In 1903, he became art critic for The Sunday Times, a position which he held for the rest of his life. He was an early champion in England of modern art, founding the French Impressionist Fund in 1905 to buy work for the national collection, and in 1908 starting the Allied Artists Association to show "progressive" art, as well as publishing its journal, Art News, the "First Art Newspaper in the United Kingdom". In 1910, he began to actively support women's suffrage, chairing meetings, and giving sanctuary to suffragettes released from prison under the Cat and Mouse Act—helping some to leave the country.
From 1912 to 1917, he was the curator of Leeds City Art Gallery. In 1917, he edited the cultural journal, Art & Letters, with Herbert Read. In his writing after World War I, Rutter observed that advertising imagery was seen by far more people than work in art galleries; he noted a new realism after the period of "abstract experiment"; and he praised the work of Dod Procter as a "complete presentation of twentieth century vision".
Frank Rutter was born at 4 The Cedars, Putney, London, the youngest son of Henry Rutter (died 1896) and Emmeline Claridge Phipson, daughter of Samuel Ryland Phipson, a landowner and stock- and share-broker from a family of pin and needle manufacturers.
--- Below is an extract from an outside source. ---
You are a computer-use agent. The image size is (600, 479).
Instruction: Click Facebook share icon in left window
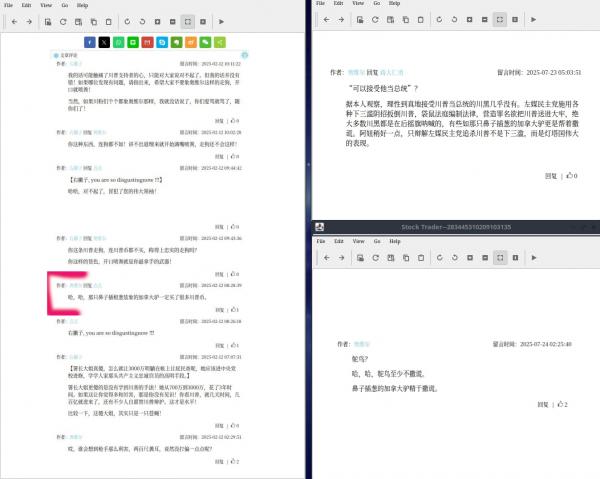tap(88, 43)
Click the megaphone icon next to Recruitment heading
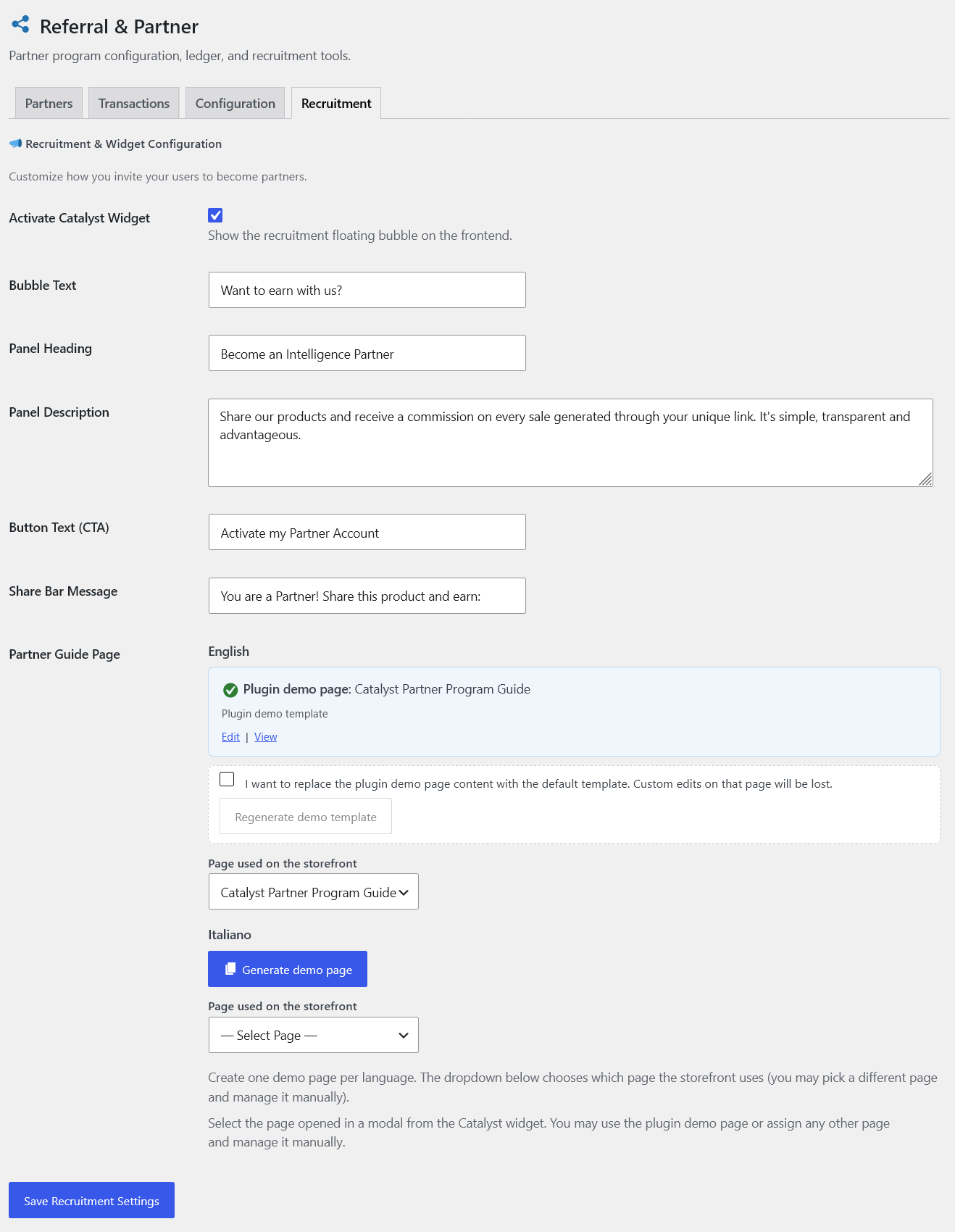The width and height of the screenshot is (955, 1232). [15, 143]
His grandfather, John, and his father were both prosperous solicitors with chambers in Clifford's Inn, Holborn, and both had acted for John Ruskin, John assisting on Ruskin's marriage nullification with Euphemia (Effie) Gray; Henry severed the connection with Ruskin, after the latter rejected his counsel on a property transaction.
From 1889, Frank Rutter was educated at Merchant Taylors' School, at that time in Aldersgate, where he specialised in Hebrew (under the influence of his father whose hobby was Biblical archaeology) and where pupils were expected to gain Oxbridge scholarships or exhibitions in classics: Rutter, aged seventeen tried but failed to gain a scholarship in history at Exeter College, Oxford, but was successful in the Queens' College, Cambridge, examination for a scholarship in Hebrew, going to university in 1896 and gaining the Semitic Language Tripos (degree) in 1899.
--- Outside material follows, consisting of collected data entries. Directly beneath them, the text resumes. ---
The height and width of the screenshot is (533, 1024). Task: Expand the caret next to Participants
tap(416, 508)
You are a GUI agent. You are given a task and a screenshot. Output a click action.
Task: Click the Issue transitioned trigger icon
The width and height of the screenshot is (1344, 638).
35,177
Whilst still at school, Rutter, along with a fellow sixth form student, Edgar D., explored London nightlife, visiting music halls, eating out in Gatti's Restaurant and joining nightclubs, which were then an adjunct to the more formal London's gentleman's club, providing a dining room, ballroom, writing room, and female membership, which was not taken up by respectable women in society, although the male membership was mostly respectable; Rutter's father happily financed these activities.
When at Cambridge, Rutter gained popularity through his banjo-playing, and, thanks to the good train service available, extended his social pursuits to Paris, first visiting in 1898, speaking French fluently and often staying for a month at a time in the city, where he made friends in the Latin Quarter.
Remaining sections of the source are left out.